What does it take to guarantee the efficiency of remote or even hybrid learning? We may have all the digital tools and state of the art methodologies. But it takes a lot more to keep students engaged and active in their learning journey. Among all the things we’ve learned since schools were closed, one that all different realities agree is that students’ can’t learn without feeling safe and that they had to keep going, to persist on learning from home, finding new ways to do it, to connect to school, teachers and pairs in a totally new situation. Facing this huge challenge, they were forced to develop new
abilities, what demanded courage, self awareness and sense of responsibility. It has not been easy and we can’t still measure the impact of the pandemic in education. There is an urge to respond and to come up with possible solutions.
If we can’t know for sure, as we’ve been griefing to process all the changes we’ve been through and feeling anxious about the “new normal”, the OECD Learning Compass 2030 might help us to find the way, as it points to students future well-being through co-agency with peers, teachers, parents and communities. It shows us that for students to thrive they need knowledge, skills, attitudes and values.

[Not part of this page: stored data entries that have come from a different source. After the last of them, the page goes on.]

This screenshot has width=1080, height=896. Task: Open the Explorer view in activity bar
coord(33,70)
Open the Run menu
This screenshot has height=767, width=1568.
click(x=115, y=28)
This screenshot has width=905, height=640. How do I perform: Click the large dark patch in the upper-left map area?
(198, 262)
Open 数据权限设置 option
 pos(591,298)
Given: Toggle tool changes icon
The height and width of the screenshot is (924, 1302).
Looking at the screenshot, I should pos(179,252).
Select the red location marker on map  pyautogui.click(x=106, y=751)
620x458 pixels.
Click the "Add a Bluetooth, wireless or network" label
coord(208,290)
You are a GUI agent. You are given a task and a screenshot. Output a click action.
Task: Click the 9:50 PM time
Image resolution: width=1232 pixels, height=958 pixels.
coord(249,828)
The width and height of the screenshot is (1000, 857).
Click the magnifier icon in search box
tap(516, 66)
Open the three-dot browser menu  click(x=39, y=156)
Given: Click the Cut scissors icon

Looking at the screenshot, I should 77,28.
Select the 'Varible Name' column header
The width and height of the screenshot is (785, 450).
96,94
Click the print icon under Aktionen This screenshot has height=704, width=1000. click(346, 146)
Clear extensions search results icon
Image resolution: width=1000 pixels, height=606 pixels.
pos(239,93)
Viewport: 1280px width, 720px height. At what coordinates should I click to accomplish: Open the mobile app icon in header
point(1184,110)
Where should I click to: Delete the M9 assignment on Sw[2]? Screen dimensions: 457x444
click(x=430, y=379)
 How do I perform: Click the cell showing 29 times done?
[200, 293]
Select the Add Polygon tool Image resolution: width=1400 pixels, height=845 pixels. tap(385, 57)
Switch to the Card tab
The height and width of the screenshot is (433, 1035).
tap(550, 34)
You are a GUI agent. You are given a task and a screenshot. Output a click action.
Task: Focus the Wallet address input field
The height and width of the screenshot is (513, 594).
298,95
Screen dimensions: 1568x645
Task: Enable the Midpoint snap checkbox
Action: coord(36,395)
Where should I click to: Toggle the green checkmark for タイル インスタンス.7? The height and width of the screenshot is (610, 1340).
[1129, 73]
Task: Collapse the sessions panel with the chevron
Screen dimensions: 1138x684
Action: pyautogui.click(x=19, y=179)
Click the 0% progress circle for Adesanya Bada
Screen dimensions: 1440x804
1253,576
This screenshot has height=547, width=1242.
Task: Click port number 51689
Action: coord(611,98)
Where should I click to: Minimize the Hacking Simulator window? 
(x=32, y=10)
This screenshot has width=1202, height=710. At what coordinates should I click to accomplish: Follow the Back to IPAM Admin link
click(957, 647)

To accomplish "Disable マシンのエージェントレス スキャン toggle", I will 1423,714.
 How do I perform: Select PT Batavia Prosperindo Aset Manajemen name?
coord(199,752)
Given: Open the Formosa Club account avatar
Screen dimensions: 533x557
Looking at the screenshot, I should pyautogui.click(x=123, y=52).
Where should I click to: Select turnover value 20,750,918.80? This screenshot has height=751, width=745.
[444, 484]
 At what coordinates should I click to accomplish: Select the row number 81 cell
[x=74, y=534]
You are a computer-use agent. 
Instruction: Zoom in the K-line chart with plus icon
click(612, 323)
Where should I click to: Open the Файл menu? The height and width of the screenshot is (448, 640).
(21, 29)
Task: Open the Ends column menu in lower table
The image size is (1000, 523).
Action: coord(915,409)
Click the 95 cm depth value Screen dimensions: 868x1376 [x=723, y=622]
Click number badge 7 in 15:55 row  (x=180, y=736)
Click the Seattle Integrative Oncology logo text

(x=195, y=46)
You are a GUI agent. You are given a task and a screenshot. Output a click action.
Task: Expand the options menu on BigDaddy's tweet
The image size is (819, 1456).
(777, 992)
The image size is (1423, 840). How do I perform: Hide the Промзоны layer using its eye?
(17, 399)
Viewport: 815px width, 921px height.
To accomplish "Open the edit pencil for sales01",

In 2019 a research was published in which Dr. Christina Hinton and a team of researchers from Research Schools International (RSI) and Harvard Graduate School of Education collected data from 147 Round Square schools to find out which learning activities are likely to result in global competence outcomes. With the participation of 147 schools, more than 11,000 students and 1,903 teachers, they found out that volunteering services to help people in the wider community, participation in events celebrating cultural diversity, learning about different cultural perspectives, participating in classroom discussions about world events and learning how to solve conflicts were likely to promote the development of global
competences, the ones that are also related to the Future of Education and Skills 2030 project and the PISA global competencies. Since the pandemic began, Latin American Round Square schools decided to unite themselves. We
felt we could learn from each other, collaborate and support our students. We decided to get our teachers and students together in virtual meetings to promote discussions, to make them learn from different perspectives and also to engage them globally. At Aubrick Escola Bilíngue Multicultural in São Paulo (Brazil), a group of students from 11 to 14 years old participated in some students’ meetings and experienced the transforming power of taking action. They discussed
well-being, the concept of internationalism, leadership and equity in education; they could also learn from other students how each country decided to face the pandemic and the effects of the leaders’ choices in our daily lives. From that experience, this group decided they had to do more, to help others. The Service Club at Aubrick Escola Bilíngue Multicultural was created by a group of students who wanted to work in different fundraising projects to support NGOs and vulnerable people who were suffering from economical difficulties brought by the Covid-19.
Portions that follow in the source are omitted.